Numerical Solution of the Three-Dimensional Diffusion Equation in Solids with Arbitrary Geometry for the Convective Boundary Condition: Application in Drying

In this work, a numerical solution for the diffusion equation applied to solids with arbitrary shape considering convective boundary condition is presented. To this end, the diffusion equation, written in generalized coordinates, was discretized by the finite-volume method with a fully implicit formulation. The transport parameters and the dimensions of the solids are considered constant during all process. For each time step, the system of equations obtained for a given non-orthogonal structured mesh was solved by the Gauss-Seidel method. One computational code was developed in FORTRAN, using the CFV 6.6.0 Studio, in a Windows platform.

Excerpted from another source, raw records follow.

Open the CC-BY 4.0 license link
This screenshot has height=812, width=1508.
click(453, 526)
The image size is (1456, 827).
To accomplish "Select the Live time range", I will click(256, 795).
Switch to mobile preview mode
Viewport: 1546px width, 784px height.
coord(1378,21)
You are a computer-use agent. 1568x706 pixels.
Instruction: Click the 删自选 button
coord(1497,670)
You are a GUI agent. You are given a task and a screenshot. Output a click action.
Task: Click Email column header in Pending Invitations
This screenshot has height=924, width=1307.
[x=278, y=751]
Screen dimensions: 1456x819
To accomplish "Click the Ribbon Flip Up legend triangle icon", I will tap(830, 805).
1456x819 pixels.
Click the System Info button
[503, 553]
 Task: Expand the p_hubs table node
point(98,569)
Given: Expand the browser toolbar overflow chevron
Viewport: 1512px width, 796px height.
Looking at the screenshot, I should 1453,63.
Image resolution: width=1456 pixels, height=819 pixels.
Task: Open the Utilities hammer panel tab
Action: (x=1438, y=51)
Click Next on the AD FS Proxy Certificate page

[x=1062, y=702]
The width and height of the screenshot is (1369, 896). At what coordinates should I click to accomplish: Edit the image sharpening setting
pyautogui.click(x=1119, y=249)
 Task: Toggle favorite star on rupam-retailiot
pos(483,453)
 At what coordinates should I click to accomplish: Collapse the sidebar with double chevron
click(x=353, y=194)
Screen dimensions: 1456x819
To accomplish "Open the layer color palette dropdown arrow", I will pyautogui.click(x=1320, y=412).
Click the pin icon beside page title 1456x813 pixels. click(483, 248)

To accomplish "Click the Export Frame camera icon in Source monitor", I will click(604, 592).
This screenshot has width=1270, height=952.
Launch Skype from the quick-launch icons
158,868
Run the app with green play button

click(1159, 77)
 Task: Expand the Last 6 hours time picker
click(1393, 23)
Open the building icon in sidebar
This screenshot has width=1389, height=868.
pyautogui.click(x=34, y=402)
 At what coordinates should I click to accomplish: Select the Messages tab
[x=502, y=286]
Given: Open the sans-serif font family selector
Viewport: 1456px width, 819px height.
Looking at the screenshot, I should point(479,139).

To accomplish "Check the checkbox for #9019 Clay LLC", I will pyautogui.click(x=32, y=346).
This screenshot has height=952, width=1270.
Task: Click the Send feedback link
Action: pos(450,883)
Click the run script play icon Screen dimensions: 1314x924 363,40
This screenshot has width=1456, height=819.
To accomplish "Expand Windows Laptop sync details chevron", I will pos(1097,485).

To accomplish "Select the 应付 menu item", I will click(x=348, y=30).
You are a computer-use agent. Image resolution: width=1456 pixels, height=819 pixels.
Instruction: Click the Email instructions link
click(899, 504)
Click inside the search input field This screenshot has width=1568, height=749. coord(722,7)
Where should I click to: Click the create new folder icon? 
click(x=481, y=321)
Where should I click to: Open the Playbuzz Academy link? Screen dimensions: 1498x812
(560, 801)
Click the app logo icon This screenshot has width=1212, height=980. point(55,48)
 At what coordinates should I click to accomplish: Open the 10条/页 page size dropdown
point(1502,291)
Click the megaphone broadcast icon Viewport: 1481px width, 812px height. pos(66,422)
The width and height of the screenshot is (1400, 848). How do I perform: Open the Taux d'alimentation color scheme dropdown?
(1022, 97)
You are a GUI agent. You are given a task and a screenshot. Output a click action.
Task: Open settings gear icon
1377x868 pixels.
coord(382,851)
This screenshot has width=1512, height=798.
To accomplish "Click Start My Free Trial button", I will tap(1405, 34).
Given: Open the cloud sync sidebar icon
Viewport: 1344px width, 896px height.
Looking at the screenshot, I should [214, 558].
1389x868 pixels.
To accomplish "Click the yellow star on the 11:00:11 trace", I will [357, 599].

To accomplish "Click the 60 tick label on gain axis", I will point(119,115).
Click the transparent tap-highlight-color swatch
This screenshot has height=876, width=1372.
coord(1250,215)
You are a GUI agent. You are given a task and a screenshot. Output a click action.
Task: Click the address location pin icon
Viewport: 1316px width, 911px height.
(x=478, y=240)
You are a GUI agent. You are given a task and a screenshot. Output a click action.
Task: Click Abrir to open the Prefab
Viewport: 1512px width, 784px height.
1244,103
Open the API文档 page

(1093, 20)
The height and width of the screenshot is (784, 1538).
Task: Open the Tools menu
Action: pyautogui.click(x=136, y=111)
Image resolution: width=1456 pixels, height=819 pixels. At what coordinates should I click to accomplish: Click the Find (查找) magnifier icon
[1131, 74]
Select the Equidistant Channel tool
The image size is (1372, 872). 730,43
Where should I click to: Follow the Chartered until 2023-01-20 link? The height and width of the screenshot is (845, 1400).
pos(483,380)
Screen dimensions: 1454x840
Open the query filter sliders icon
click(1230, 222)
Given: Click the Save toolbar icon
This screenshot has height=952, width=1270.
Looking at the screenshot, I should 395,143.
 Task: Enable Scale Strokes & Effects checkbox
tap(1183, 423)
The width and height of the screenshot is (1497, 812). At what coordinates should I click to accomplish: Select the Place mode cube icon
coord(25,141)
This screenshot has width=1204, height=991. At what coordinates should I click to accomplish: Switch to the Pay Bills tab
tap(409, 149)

The proposed solution was validated using analytical and numerical solutions of the diffusion equation for different geometries (parallelepiped and finite cylinder). The analysis and comparison of the results showed that the proposed solution provides correct results for the cases investigated. In order to verify the potential of the proposed numerical solution, we used experimental data of the drying of ceramic roof tiles for the following temperature: T = 55.6 °C. The analysis of the results and the statistical indicators enables to affirm that the developed numerical solution satisfactorily describes the drying processes in this temperature for the convective boundary condition.